IE lost 0.7 of a percentage point to end April with a 66.1% share of the browser market, another new low as pegged by metrics vendor Net Applications Inc., which started tracking browsers in 2005.
As in March, the April gains by IE8, which launched that month, where not enough to stem the slide of the browser's overall share. While IE8 boosted its share by 2.2 percentage points, IE7 lost 2 points and the creaking IE6 lost 0.8 percent point.
"Is there an end to IE's decline?" asked Vince Vizzaccaro, executive vice president of marketing for Net Applications. "I don't know.
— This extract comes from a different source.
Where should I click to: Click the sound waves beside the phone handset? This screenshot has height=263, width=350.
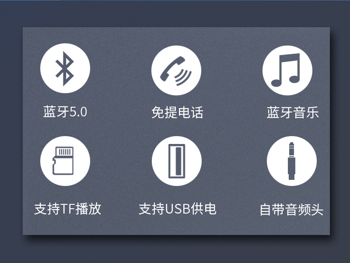pyautogui.click(x=183, y=77)
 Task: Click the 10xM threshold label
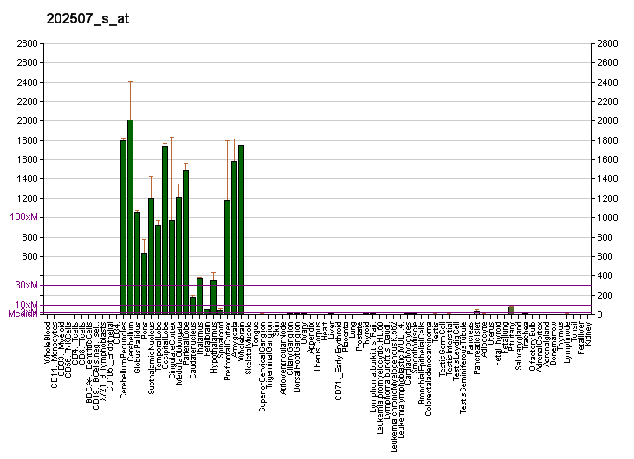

I never thought they would drop this far."
Although IE8's gains originally came almost entirely at the expense of IE7, Net Applications' April data shows that IE6 users are also starting to upgrade: The older browser's 0.8 percentage point loss last month was higher than the 0.6 point drop the month before.
Microsoft recently started offering IE8 to IE6 and IE7 users via Automatic Updates, a factor that may have played a part in the accelerated decline of the older browsers and the uptick in IE8.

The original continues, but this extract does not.